[Records from a pointing dataset]
■ ■ ■ ■
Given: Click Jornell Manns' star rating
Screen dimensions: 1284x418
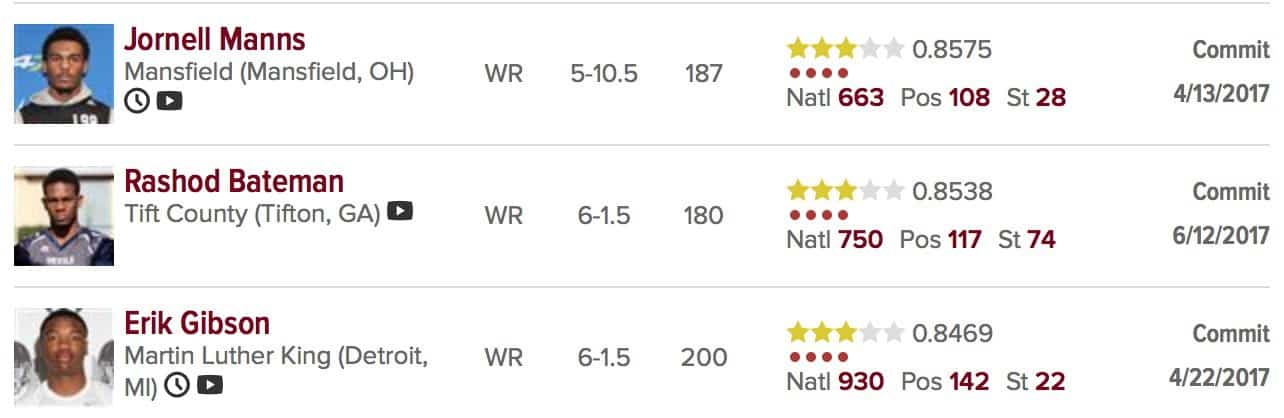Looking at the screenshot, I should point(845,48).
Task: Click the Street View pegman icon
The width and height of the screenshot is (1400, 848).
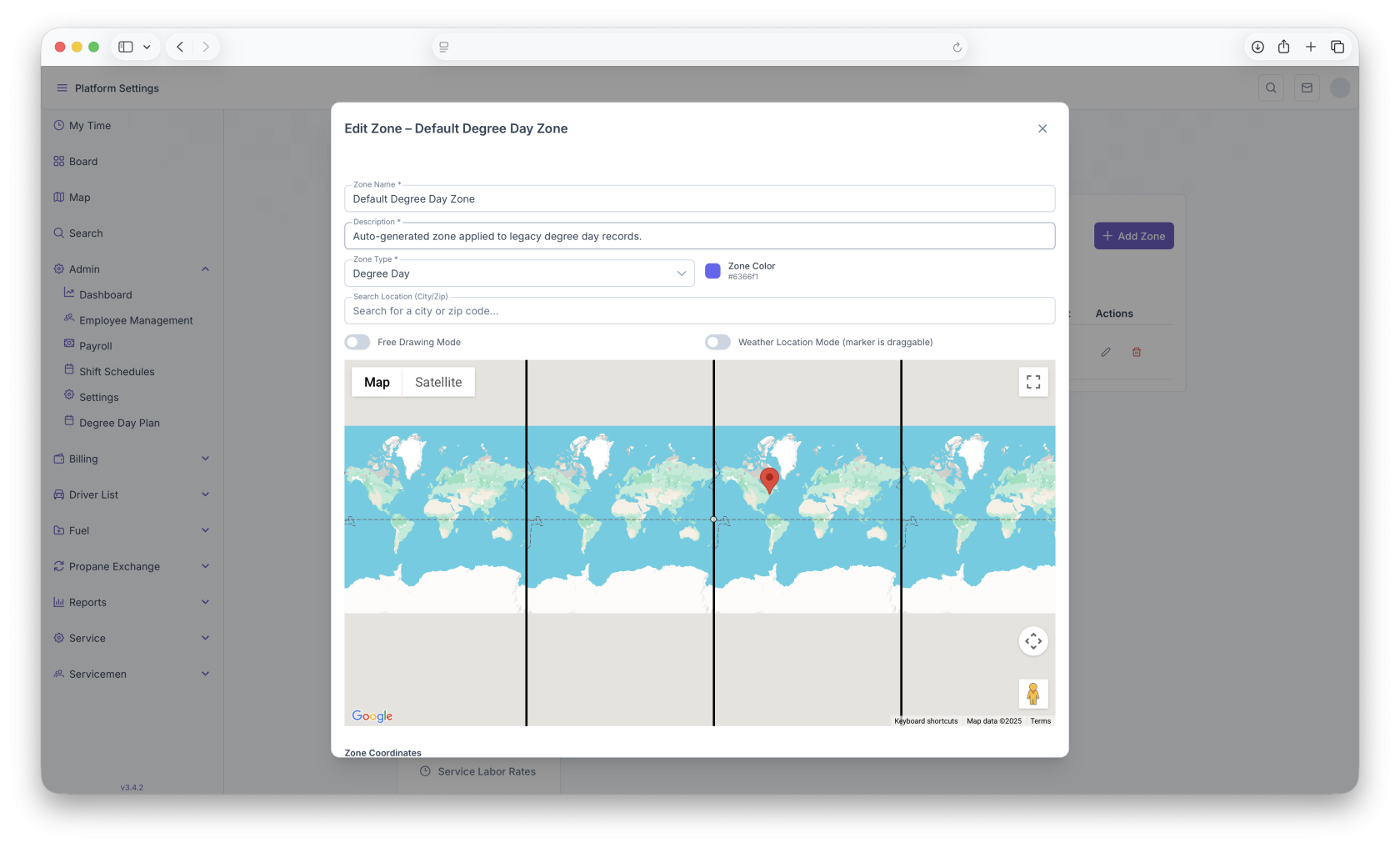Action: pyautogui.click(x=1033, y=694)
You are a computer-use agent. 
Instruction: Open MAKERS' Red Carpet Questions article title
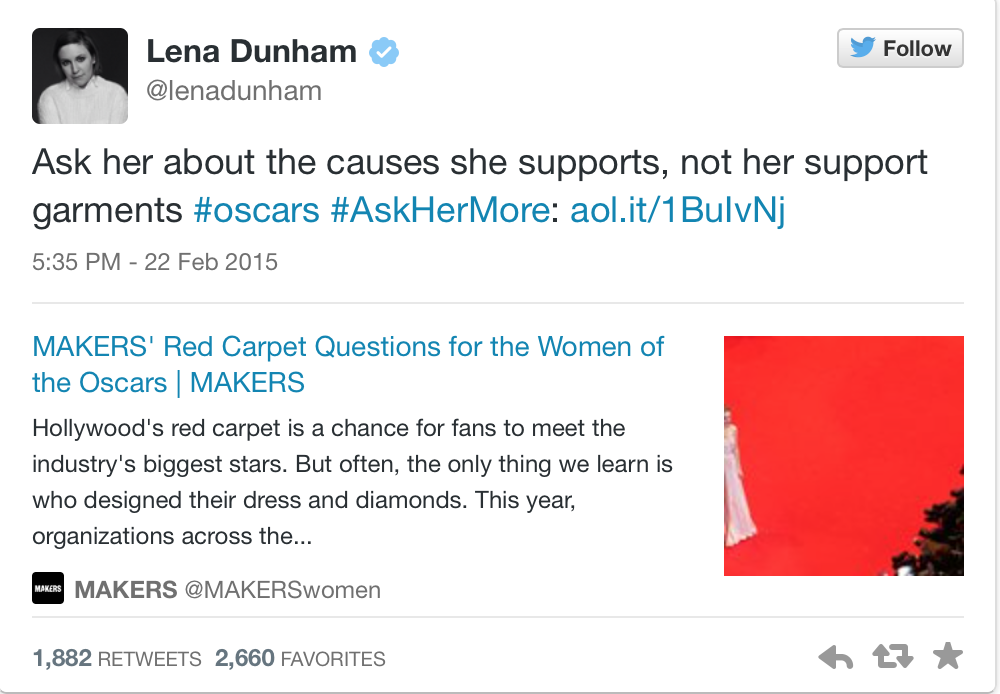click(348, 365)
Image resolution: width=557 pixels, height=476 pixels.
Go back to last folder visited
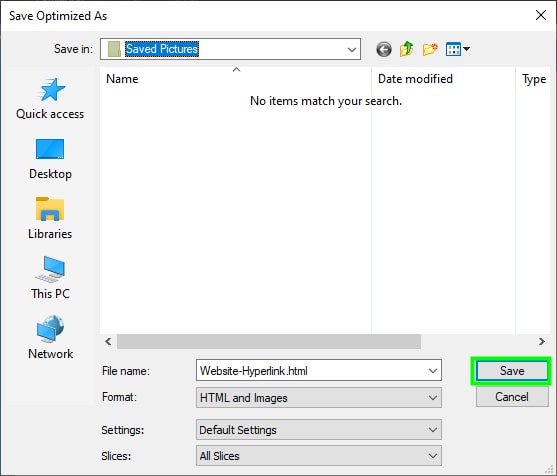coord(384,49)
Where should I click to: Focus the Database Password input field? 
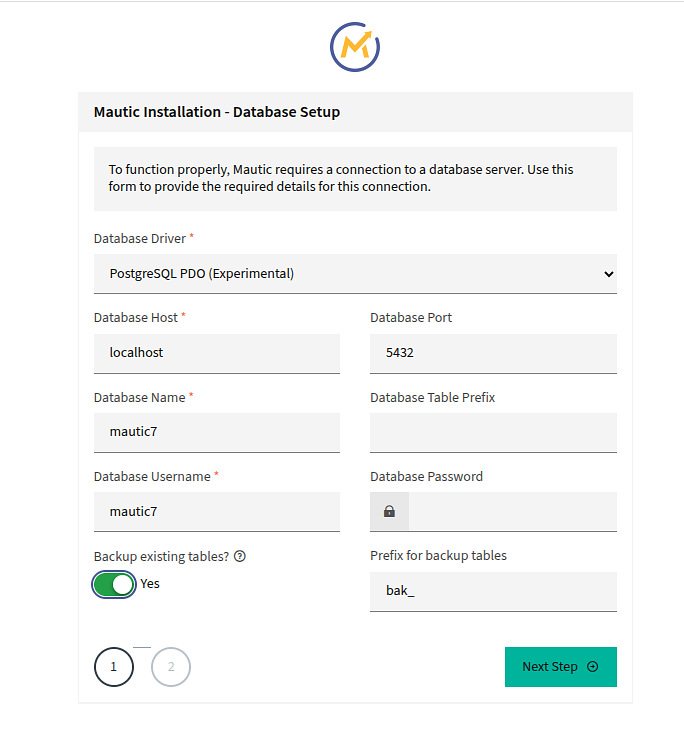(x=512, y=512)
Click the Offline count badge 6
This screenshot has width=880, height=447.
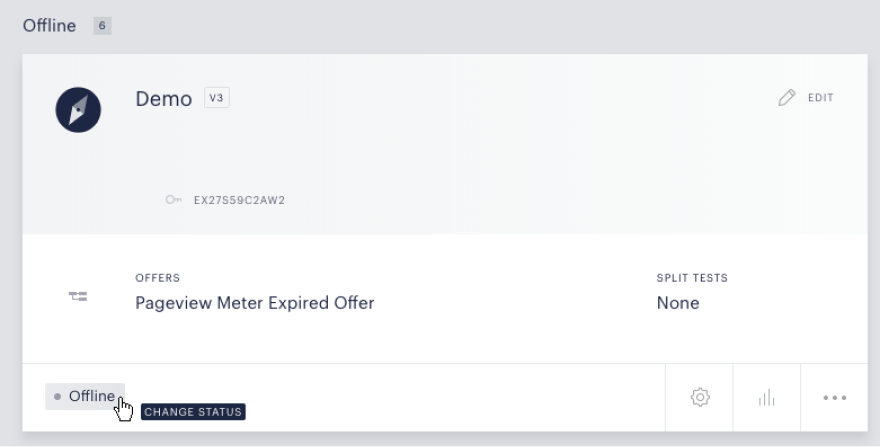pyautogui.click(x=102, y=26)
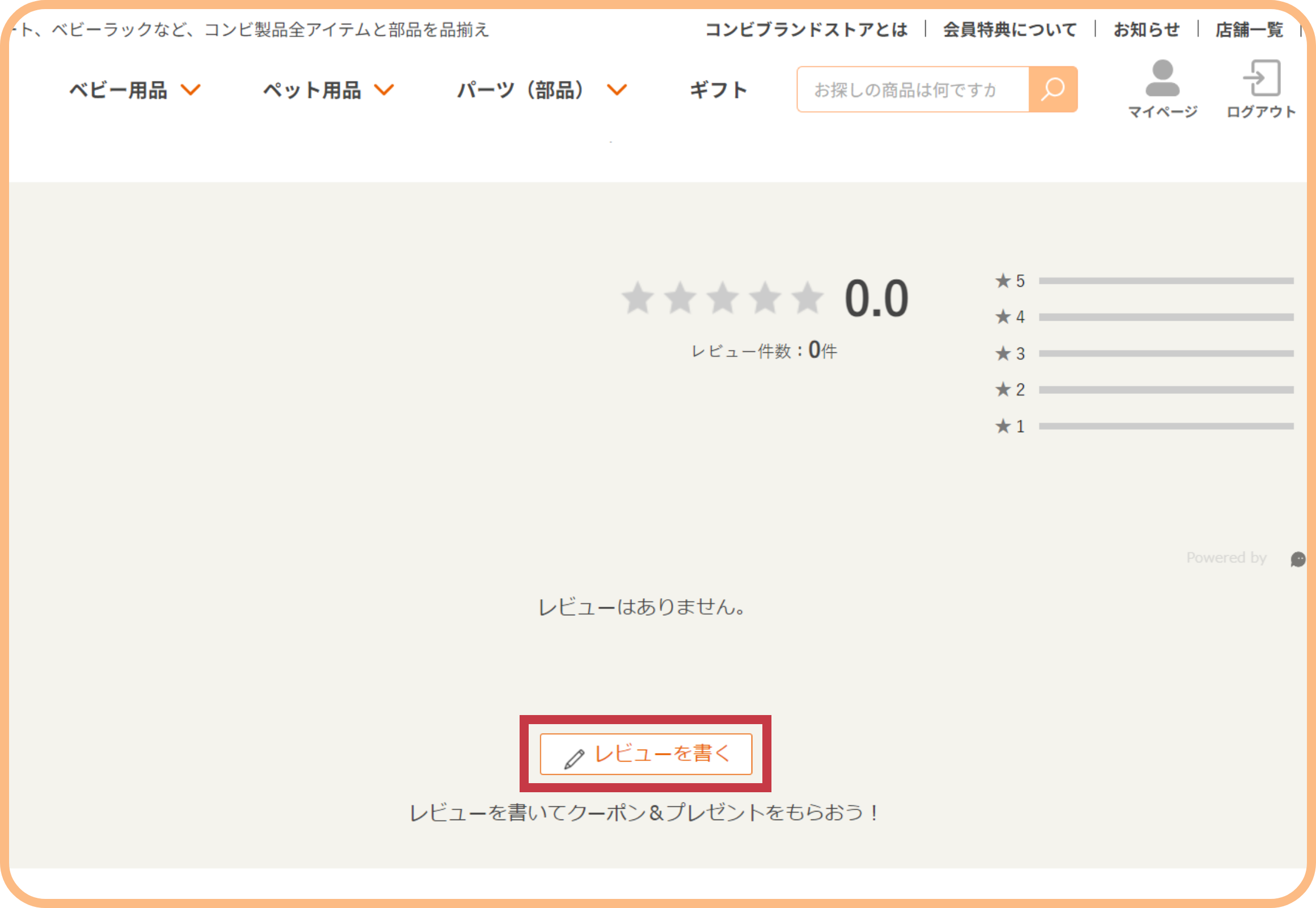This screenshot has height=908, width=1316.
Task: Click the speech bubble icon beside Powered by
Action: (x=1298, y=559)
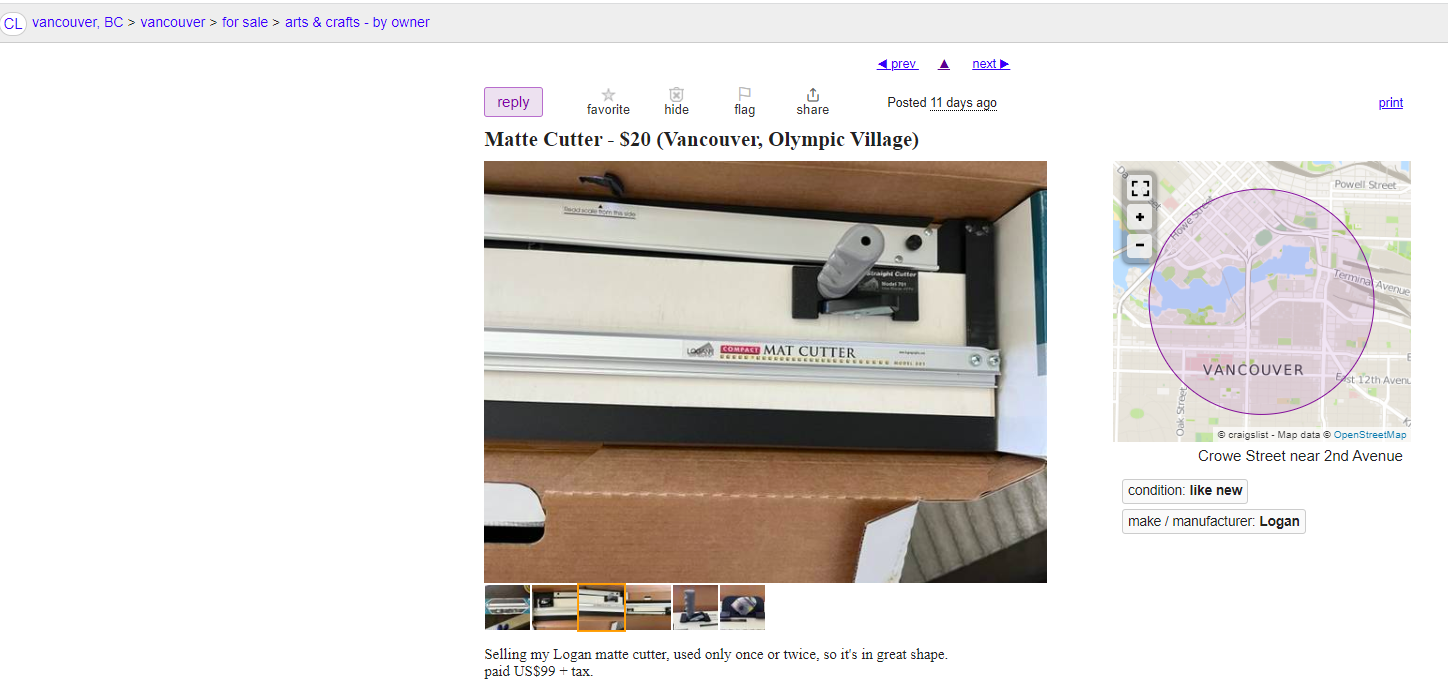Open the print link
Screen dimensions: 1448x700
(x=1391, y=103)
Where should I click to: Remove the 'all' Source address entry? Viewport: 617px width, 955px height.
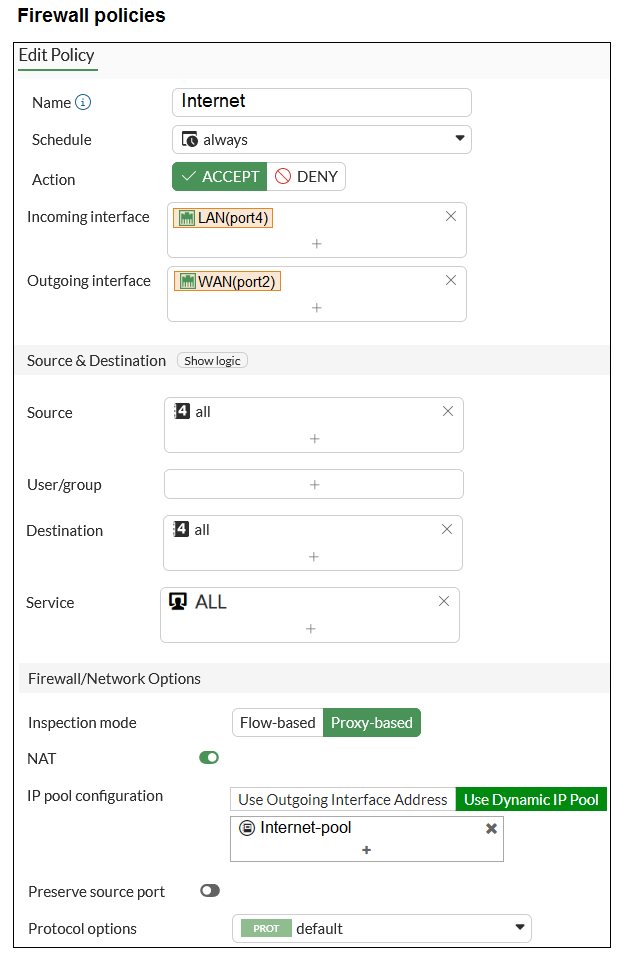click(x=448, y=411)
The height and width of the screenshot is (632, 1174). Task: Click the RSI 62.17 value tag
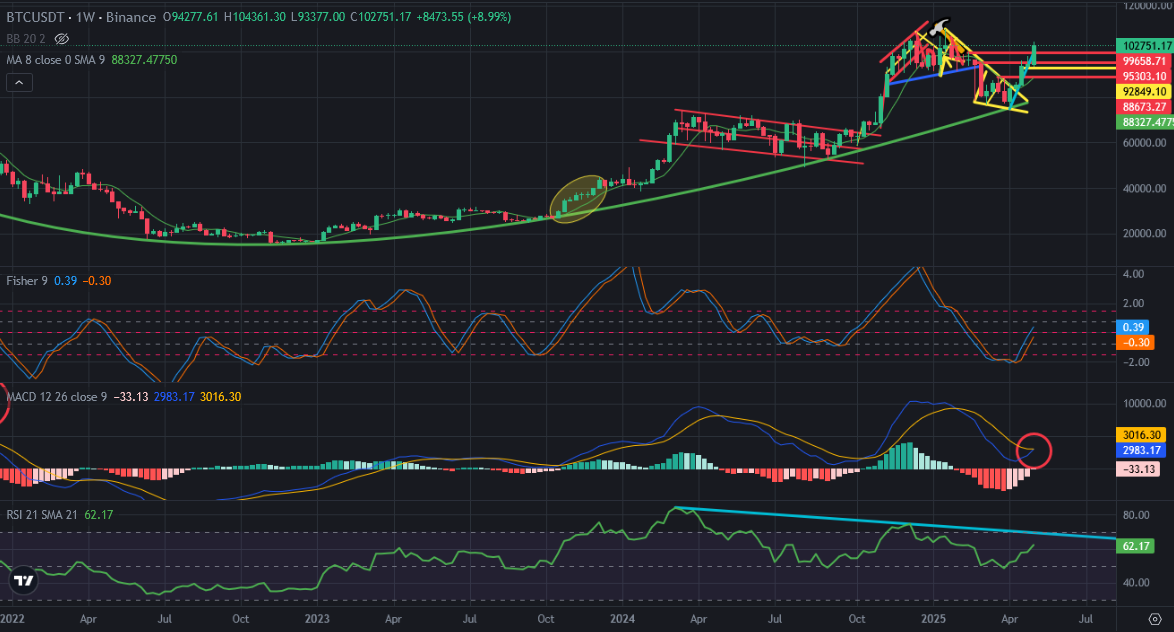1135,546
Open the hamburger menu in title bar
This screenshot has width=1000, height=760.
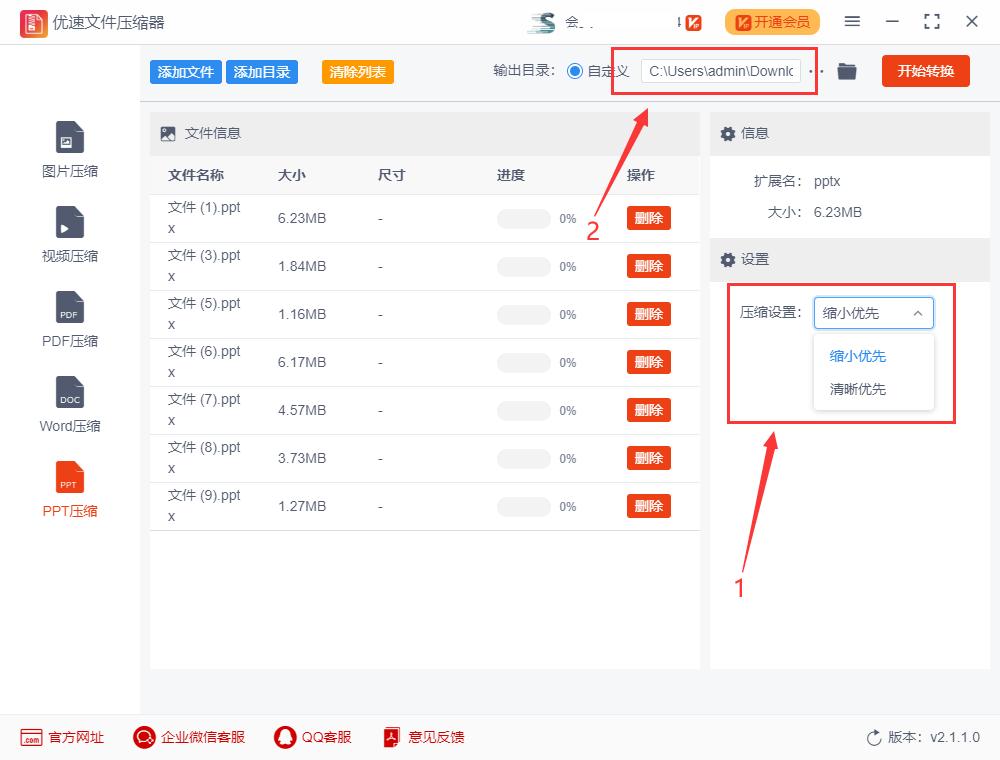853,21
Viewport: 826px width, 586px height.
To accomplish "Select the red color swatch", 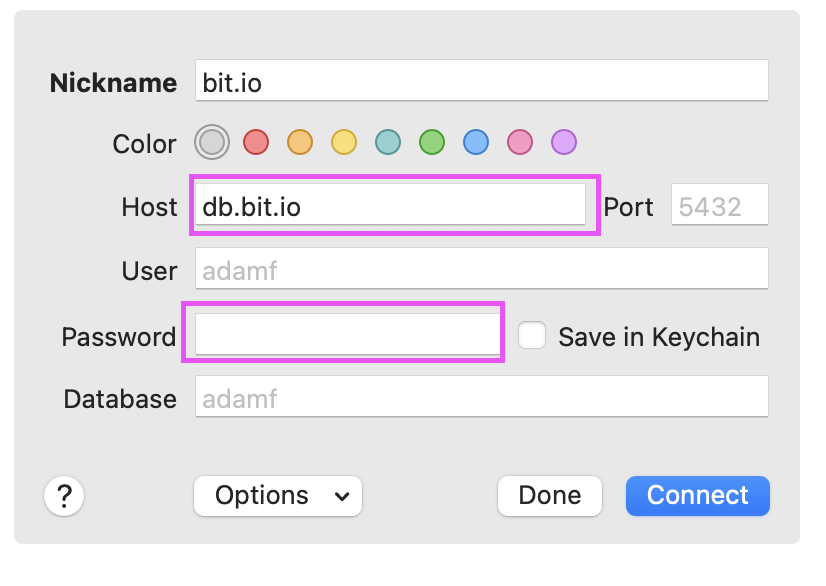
■ ■ ■ ■
__Exercise brief__: Lay out the listing above as a JSON list of strings, with one string for each line and no blank lines. Leave the pictures out of your answer.

__Correct output__:
[
  "Given: Click Jornell Manns' star rating",
  "Screen dimensions: 1284x418",
  "Looking at the screenshot, I should point(845,48).",
  "Task: Click the Street View pegman icon",
  "The width and height of the screenshot is (1400, 848).",
  "Action: pyautogui.click(x=1033, y=694)",
  "You are a computer-use agent. ",
  "Instruction: Open MAKERS' Red Carpet Questions article title",
  "click(348, 365)",
  "Image resolution: width=557 pixels, height=476 pixels.",
  "Go back to last folder visited",
  "coord(384,49)",
  "Where should I click to: Focus the Database Password input field? ",
  "(x=512, y=512)",
  "Click the Offline count badge 6",
  "This screenshot has width=880, height=447.",
  "pyautogui.click(x=102, y=26)",
  "This screenshot has height=908, width=1316.",
  "Task: Click the speech bubble icon beside Powered by",
  "Action: (x=1298, y=559)",
  "Open the print link",
  "Screen dimensions: 1448x700",
  "(x=1391, y=103)",
  "Where should I click to: Remove the 'all' Source address entry? Viewport: 617px width, 955px height.",
  "click(x=448, y=411)",
  "The height and width of the screenshot is (632, 1174). Task: Click the RSI 62.17 value tag",
  "1135,546",
  "Open the hamburger menu in title bar",
  "This screenshot has width=1000, height=760.",
  "853,21",
  "Viewport: 826px width, 586px height.",
  "To accomplish \"Select the red color swatch\", "
]